■ **INPUT DATA**
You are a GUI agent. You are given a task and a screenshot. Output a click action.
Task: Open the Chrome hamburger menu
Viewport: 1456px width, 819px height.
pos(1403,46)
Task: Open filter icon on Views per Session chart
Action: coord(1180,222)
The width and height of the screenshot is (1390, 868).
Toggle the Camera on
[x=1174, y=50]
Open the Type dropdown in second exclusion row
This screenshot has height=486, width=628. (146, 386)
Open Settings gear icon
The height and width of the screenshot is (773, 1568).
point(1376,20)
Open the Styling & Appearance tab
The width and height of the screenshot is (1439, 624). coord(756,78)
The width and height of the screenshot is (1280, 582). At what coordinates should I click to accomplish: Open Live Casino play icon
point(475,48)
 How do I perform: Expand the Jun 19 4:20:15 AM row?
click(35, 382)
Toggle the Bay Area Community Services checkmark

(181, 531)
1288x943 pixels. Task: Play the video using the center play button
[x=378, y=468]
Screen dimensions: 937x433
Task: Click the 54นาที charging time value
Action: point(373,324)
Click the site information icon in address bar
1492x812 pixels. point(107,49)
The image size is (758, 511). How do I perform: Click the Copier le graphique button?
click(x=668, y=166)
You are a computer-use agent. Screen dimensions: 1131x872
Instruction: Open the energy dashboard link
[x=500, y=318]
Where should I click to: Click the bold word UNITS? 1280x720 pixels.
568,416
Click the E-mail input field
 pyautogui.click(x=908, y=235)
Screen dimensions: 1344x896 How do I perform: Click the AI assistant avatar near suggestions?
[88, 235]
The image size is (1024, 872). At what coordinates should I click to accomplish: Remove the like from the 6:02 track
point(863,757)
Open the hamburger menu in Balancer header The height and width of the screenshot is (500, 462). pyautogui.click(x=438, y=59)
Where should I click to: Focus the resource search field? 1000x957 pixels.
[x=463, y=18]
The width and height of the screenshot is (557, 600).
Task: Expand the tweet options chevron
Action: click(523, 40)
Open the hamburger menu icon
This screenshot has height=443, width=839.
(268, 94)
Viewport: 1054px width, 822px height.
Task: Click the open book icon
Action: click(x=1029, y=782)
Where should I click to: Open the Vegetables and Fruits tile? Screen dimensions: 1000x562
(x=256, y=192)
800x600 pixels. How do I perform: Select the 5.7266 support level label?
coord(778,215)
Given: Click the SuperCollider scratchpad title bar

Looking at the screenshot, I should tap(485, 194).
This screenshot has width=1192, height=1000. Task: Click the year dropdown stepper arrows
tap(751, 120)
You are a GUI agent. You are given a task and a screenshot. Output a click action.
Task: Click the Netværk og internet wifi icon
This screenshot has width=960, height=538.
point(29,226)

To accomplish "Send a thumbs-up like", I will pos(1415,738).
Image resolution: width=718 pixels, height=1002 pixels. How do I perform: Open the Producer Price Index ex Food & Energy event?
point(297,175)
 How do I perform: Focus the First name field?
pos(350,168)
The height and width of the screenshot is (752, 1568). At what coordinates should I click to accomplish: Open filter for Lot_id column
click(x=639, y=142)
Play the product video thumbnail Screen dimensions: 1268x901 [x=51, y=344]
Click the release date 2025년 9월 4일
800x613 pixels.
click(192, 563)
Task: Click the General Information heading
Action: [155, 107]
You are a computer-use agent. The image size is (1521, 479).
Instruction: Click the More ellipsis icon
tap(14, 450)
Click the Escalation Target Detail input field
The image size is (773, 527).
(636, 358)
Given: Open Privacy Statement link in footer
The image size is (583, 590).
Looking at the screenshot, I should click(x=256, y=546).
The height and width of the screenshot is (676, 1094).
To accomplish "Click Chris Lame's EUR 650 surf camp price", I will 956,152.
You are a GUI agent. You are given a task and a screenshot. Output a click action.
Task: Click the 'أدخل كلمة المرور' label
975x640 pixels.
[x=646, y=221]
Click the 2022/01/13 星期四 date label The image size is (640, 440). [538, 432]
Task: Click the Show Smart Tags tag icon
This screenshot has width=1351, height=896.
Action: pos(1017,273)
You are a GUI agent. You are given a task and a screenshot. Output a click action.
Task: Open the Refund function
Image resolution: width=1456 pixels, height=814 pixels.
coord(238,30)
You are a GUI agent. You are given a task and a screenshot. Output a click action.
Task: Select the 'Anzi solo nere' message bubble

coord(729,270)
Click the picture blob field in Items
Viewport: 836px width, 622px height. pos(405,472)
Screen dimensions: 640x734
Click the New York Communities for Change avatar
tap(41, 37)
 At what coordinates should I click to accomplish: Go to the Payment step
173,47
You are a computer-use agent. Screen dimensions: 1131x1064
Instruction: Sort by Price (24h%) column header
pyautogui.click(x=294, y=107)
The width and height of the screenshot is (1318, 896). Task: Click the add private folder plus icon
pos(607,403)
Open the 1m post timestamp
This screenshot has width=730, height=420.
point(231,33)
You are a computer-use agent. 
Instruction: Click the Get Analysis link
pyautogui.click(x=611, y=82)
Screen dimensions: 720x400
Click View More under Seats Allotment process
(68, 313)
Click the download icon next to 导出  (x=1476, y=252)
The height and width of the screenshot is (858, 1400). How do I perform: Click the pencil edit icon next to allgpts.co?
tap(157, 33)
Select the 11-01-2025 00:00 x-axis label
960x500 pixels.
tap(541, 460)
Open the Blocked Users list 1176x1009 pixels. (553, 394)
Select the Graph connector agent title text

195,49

■ **TASK STATEMENT**
Pick out each line of the material above that contains the string "Where". Case counts.

■ **OUTPUT**
Where should I click to: Click the bold word UNITS? 1280x720 pixels.
Where should I click to: Focus the resource search field? 1000x957 pixels.
Where should I click to: Open the Vegetables and Fruits tile? Screen dimensions: 1000x562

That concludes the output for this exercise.